▶ [WHAT NEEDS TO BE DONE]: Your job is to set down the stretch of entries that opens with the line containing "Given: Open the Google apps grid icon" and closes with the line containing "Click the Item". Keep both end lines, copy each exactly, and add nothing.

▶ [LISTED ENTRIES]:

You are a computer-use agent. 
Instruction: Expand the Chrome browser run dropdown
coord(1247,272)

--

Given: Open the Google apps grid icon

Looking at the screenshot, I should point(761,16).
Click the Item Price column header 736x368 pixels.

---

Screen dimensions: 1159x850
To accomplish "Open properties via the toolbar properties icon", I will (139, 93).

▶ [REPLY TO THE TASK]:
Given: Open the Google apps grid icon

Looking at the screenshot, I should point(761,16).
Click the Item Price column header 736x368 pixels.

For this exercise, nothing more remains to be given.